With pictures left out, retype exactly the lines from the one containing "You are a GUI" through the final line of the entries.

Raw data —
[Start of section]

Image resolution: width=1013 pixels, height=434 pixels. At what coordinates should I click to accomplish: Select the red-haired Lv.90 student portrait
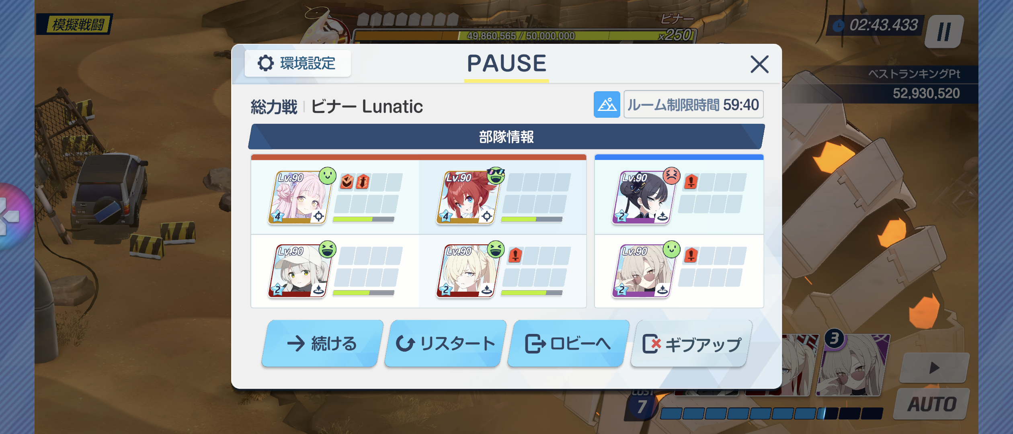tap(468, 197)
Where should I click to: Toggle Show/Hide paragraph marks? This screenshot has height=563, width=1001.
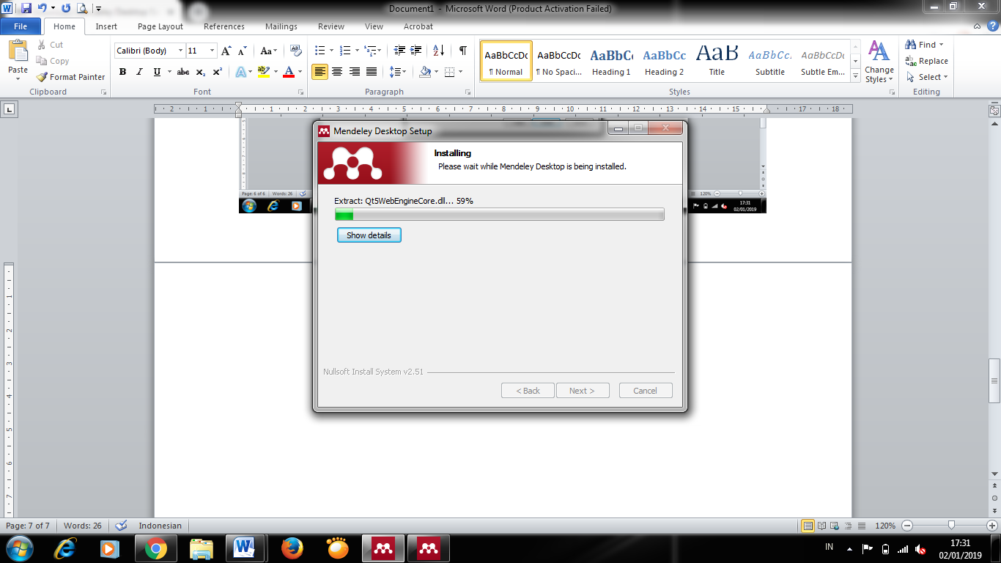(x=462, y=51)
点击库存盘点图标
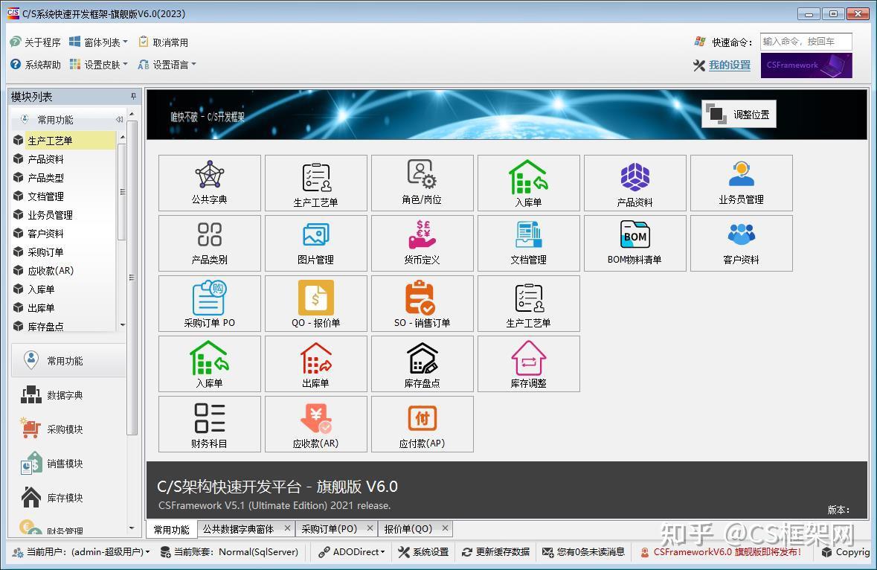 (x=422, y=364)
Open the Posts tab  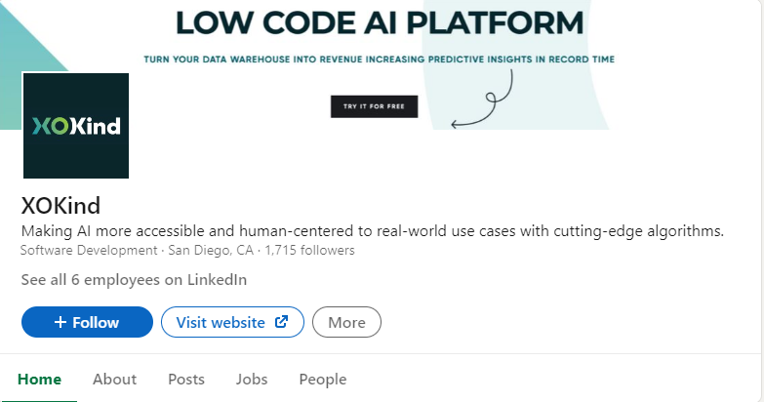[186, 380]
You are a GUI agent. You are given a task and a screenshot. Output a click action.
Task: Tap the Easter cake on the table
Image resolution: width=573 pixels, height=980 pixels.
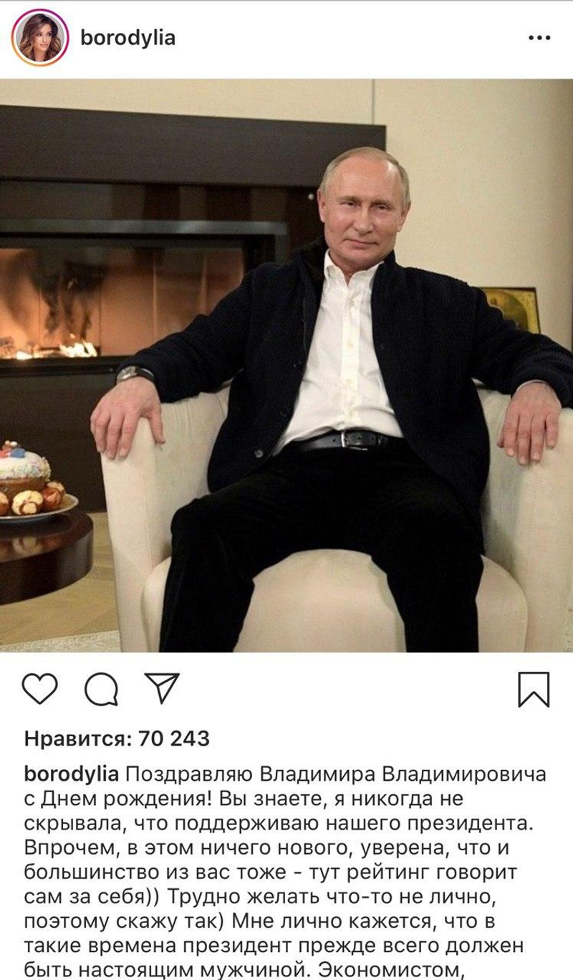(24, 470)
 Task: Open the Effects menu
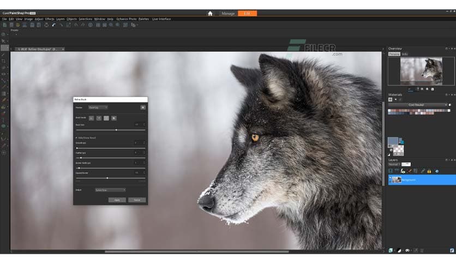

[End of section]

Answer to this exercise —
You are a GUI agent. You are given a task and a screenshot. Output a click action.
Task: Tap the Easter cake on the table
Image resolution: width=573 pixels, height=980 pixels.
(24, 470)
 Task: Open the Effects menu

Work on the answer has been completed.